Find the line containing "Focus the debit" in the listing below; reproduce it and every line after, exactly. Skip pictures.

====

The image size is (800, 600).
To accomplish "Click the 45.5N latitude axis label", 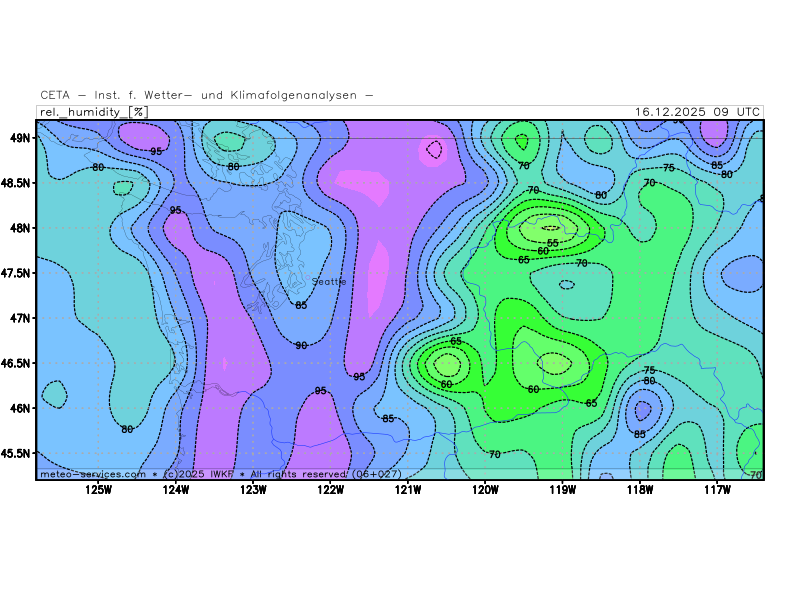I will [x=17, y=453].
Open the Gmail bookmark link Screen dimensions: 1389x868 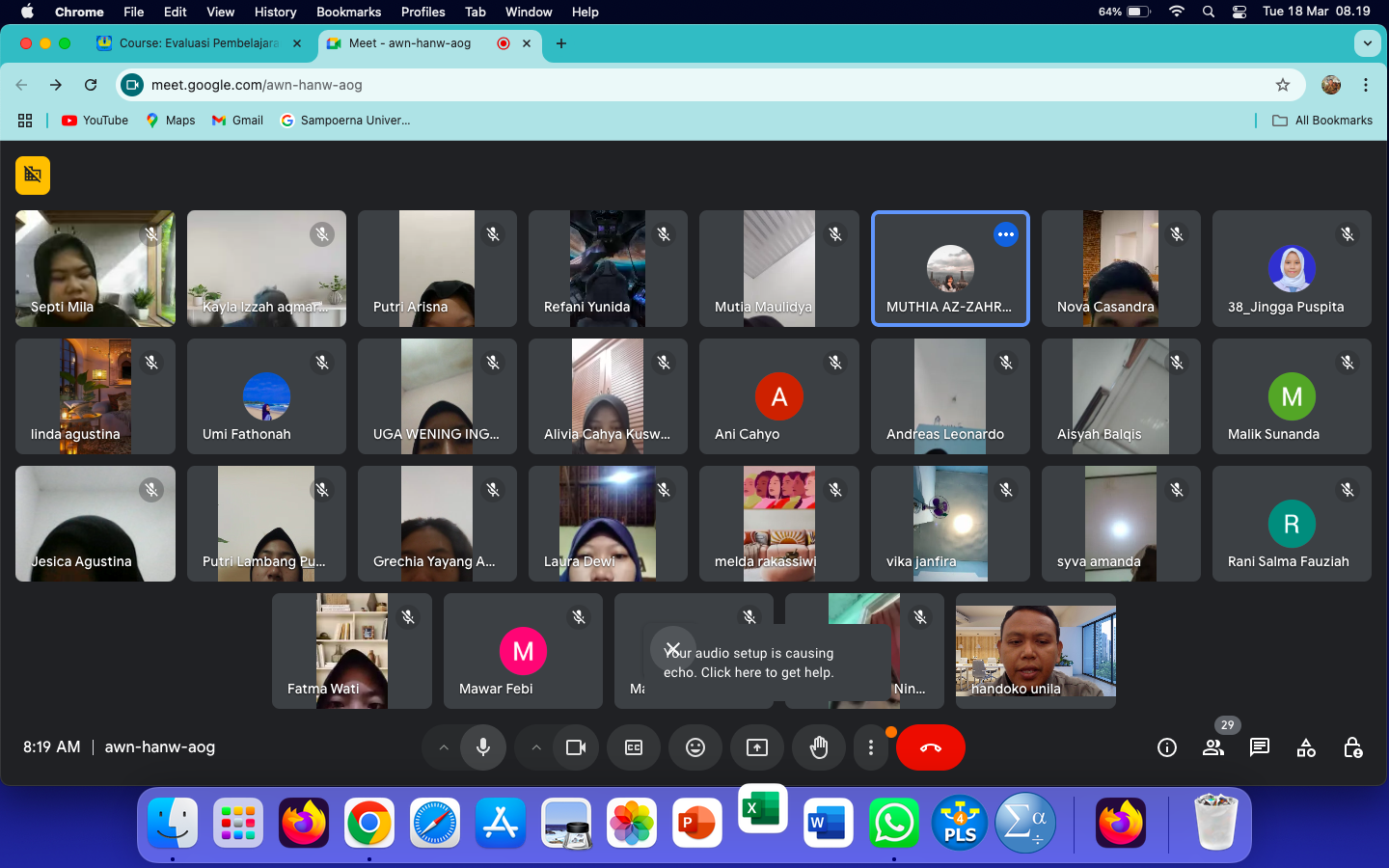[x=238, y=121]
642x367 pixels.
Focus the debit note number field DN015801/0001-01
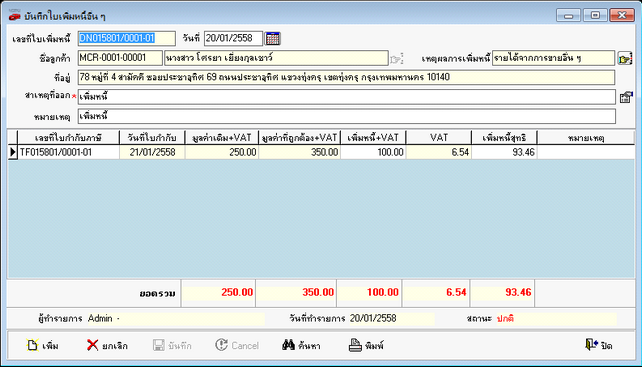(127, 39)
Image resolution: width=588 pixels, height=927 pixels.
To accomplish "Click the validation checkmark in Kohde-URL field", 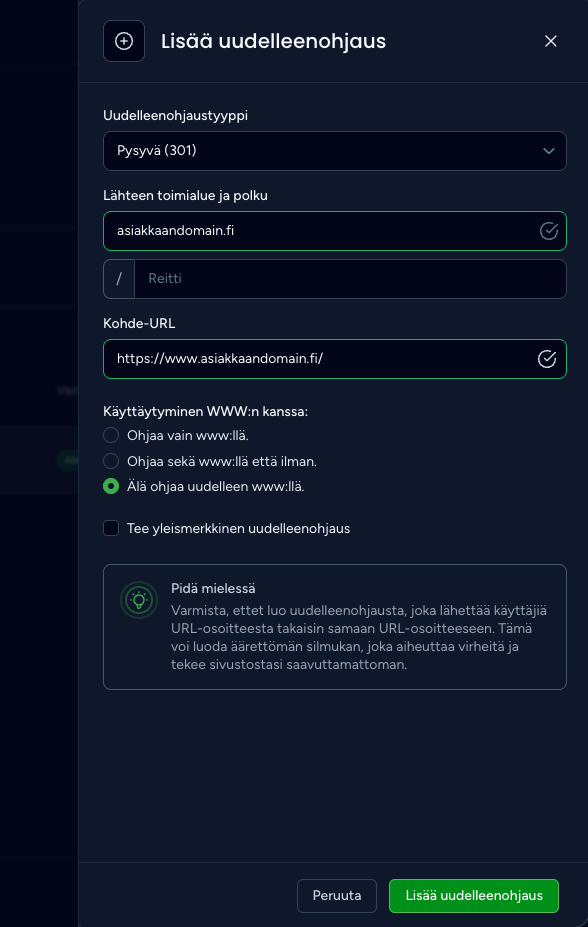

====

● Answer area:
Focus the debit note number field DN015801/0001-01
(127, 39)
Image resolution: width=588 pixels, height=927 pixels.
To accomplish "Click the validation checkmark in Kohde-URL field", 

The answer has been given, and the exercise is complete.